Evocaciones ourensanas, sabores mañaneros y silencio nocturno

Repuesto de una pasajera indisposición que dio conmigo en el hospital, retomo mis colaboraciones en “La Región” con estas historias de otro tiempo y de cosas y episodios que, a mi entender, vale valorar y extender. Hoy quiero hablarles del olor de la ciudad de antaño que sigue vivo en mi recuerdo. Hay dos evocaciones ourensanas que se reconstruyen en mi mente, se desatan en el corazón y me llevan a aquel tiempo lejano de mis veinte años. Una ocurre los domingos por la mañana, temprano: cuando salía de guardia del Cuartel de San Francisco, apenas abriendo el día, me gustaba bajar dando un paseo por la vieja ciudad, percibiendo los aromas de los viejos barrios que se despertaban. Maldigo no acordarme dónde compraba unos churros chispeantes, estupendos. Se ha borrado el lugar, pero el aroma sigue en el recuerdo. Pero les juro que el lugar existía. No lo he soñado. Apenas me cruzaba con dos o tres beatas de primera misa.

Era un Ourense calmo, que se despertaba al toque de las campanas, donde la gente que te encontrabas a tu paso te daba los buenos días, hoy costumbre extinguida como evidencia de la degradación que padecemos. El otro recuerdo es en la noche, en la madrugada. Cuando salía de la COPE, donde me inicié como locutor y periodista. Me gustaba dar un paseo por aquel Ourense solitario, pero cálido (era en primavera). Me encantaba escuchar mis propios pasos en silencio y hasta los grababa para luego usar en la radio en algún programa de madrugada. Las pocas tabernas y chiringuitos abiertos iban cerrando o habían cerrado…Y yo caminaba melancólicamente cruzando el puente sin un alma, salvo un pobre perro callejero, pues vivía al otro lado del río. Era como si la ciudad se recogiera sobre sí misma y echara el cierre. A mí me gustaba aquel Ourense, ahora lejano, pero querido.
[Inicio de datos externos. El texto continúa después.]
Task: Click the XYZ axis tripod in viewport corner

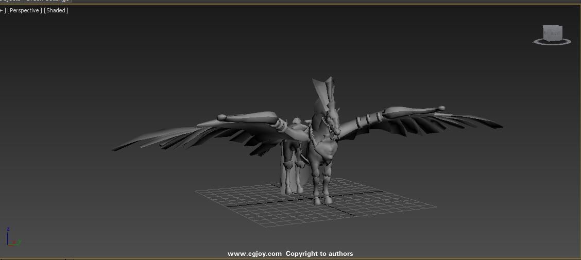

Y aparte de esos olores y sabores de la ciudad, estaban sus personajes. Decía Le Corbusier (Charles-Édouard Jeanneret-Gris), el gran urbanista suizo nacionalizado francés, que “la ciudad es el lugar donde uno se reconoce, a través de los edificios, los comercios, los bares, etc. Y sobre todo por la gente cotidiana que te encuentras en la calle todos los días”. La ciudad son las personas de tu tiempo que hacen que la urbe cambie en la medida que sus rostros van desapareciendo al paso de los años. Pero nunca se borran de nuestro recuerdo, como si esperaras encontrártelos en los lugares que frecuentaban en cualquier momento. Con razón se dice que la ciudad es más humana en cuanto que los locos pueden andar por sus calles y la gente los respeta y estima en su peculiaridad (locos no agresivos, se entiende). En Ourense hubo uno especialmente famoso, “O Emilio”, a quien Antonio Tovar inmortalizó en un poema y que circula entre el mito y la realidad. Según la época se disfrazaba de “Papa, Rey o Xeneral”. Este poema fue convertido en canción por Sergio Aschero y lo cantó con Ángeles Ruibal en el Ateneo de Ourense, tiempo ha.
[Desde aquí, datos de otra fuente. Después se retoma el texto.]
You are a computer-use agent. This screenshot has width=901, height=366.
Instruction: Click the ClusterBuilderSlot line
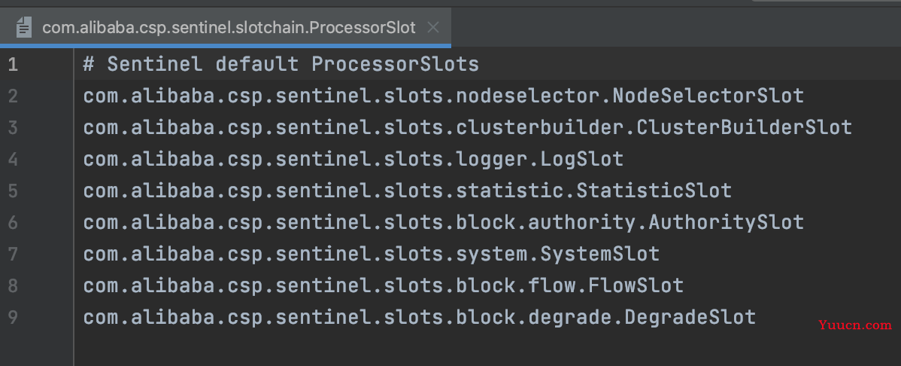(x=467, y=127)
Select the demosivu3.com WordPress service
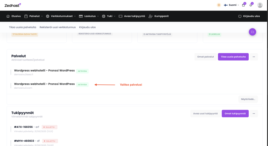The width and height of the screenshot is (268, 146). click(44, 84)
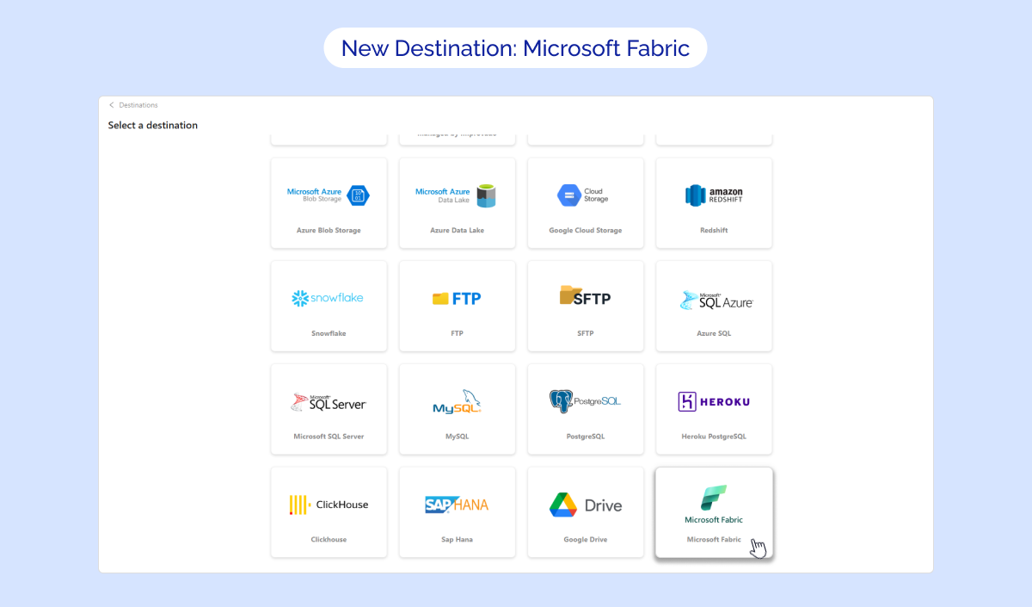Select the Microsoft SQL Server logo
Screen dimensions: 1032x607
click(x=329, y=402)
De entre personajes que echo de menos, quiero recordar a “Manaicas”, y “Toñito patata”. Me consta de este último que, con riesgo de su vida, otros le deben la suya, No recuerdo bien el oficio de “Manaicas”, creo que algo de Fenosa. Había servido en la Legión Extranjera Francesa y tenía los brazos cubiertos de tatuajes. Él los llamaba “pensamientos”. Alguno, de origen amoroso, se los había quemado con ácido y las huellas de su efecto eran evidentes. De cuerpo atlético, recuerdo haberlo visto tirarse desde el puente al Miño. Hablé mucho con él. Era un tipo humano peculiar, de él hubiera escrito una novela el mismo Cunqueiro. Me consta que salvó a alguna persona a punto de ahogarse en los remolinos entre puentes. Pero no le daba importancia.

En cuanto a “Toñito” debo decir que era un excelente chaval, también de cuerpo atlético, y el mejor nadador del Miño. Todo el mundo lo quería. Era un chico alegre y feliz, amigo de todo el mundo. Me consta que más de una vez sacó del río a alguna persona en apuros. Lo he visto en acción muchas veces, insisto. Le gustaba cantar, creo que copla, y solía hacerlo libremente por la calle. No todo el mundo lo entendía, pero creo que los ourensanos en su conjunto lo respetaban. Yo hablé con él muchas veces, sobre todo en un cine de verano que estaba en la calle del Concejo. ¡Ay de aquel Ourense!